## Source passage
Succession is arguably HBO’s best show of the past decade, and it’s aging like fine wine. With its satirical portraits of the ultra-wealthy, Succession simultaneously functions as both a razor-sharp comedy and a deeply moving drama. As a satire of the one percent, it’s as funny and subversive and smartly constructed as Arrested Development, but it also hits you in the feels.

It plays like a version of Arrested Development where, instead of being wacky comedic caricatures, the Bluths are all complex, three-dimensional human beings that you actually care about. Before Jesse Armstrong came up with Succession, I wouldn’t have thought it was possible to make such a series — certainly not with the humor still intact — but Succession nailed it.

Across Succession’s four seasons, we went from laughing at the absurd excesses of the Roy family to caring about them. Kendall Roy is introduced to us as an entitled, self-important nepo baby with daddy issues. But as you get to know him, and see the emotional void filled with trauma and substance abuse, you can’t help but empathize with him.

Succession Both Satirizes & Sympathizes With The One Percent

Logan looking stern in Succession

As the divide between the haves and the have-nots is getting bigger and bigger, and daily out-in-the-open corruption proves that the uber-wealthy are above the law, Succession is only getting more and more relevant. The horrifying details of the Epstein files make the Roy family’s cruise ship scandal look tame by comparison.

## Using the information
A - Reproduce the part of the Succession passage starting at "Logan looking stern" and ending at "tame by comparison.".
B - In the Succession passage, who is named as the person who came up with the show?

(Stored items)
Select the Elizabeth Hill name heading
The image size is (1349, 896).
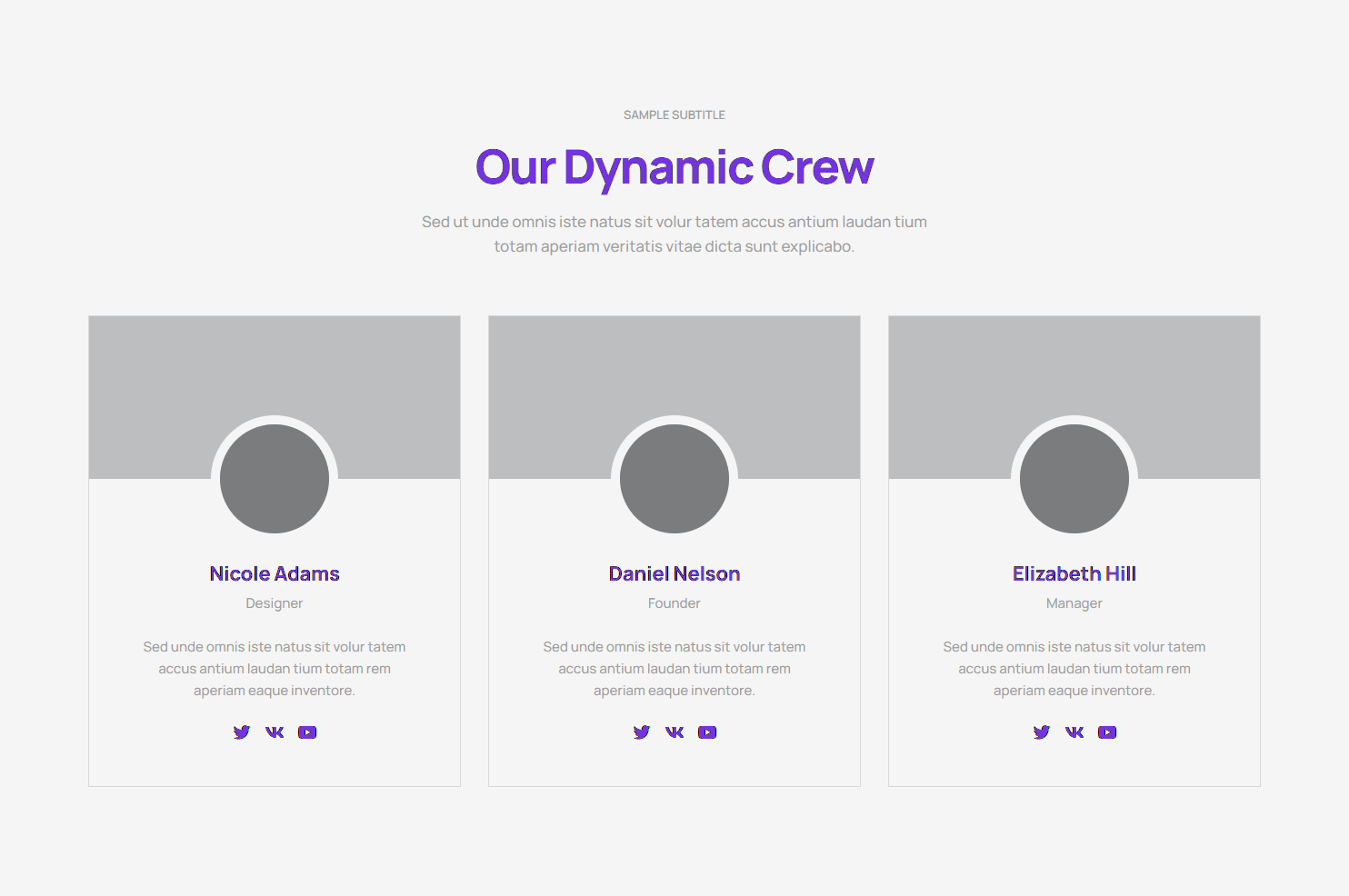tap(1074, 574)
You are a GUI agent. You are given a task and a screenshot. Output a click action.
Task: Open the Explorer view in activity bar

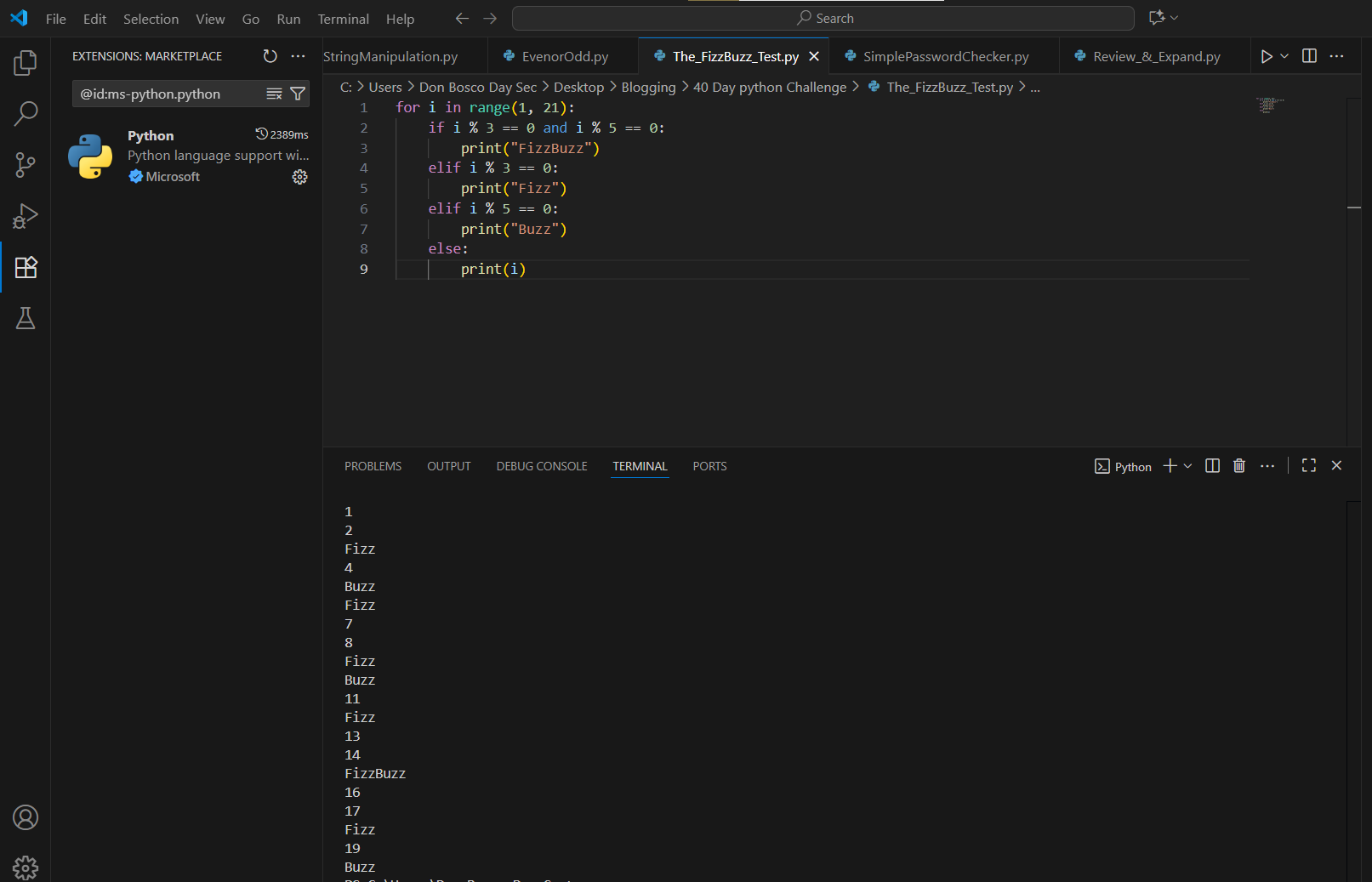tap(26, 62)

## Answers per task
A -
Logan looking stern in Succession

As the divide between the haves and the have-nots is getting bigger and bigger, and daily out-in-the-open corruption proves that the uber-wealthy are above the law, Succession is only getting more and more relevant. The horrifying details of the Epstein files make the Roy family’s cruise ship scandal look tame by comparison.

B - Jesse Armstrong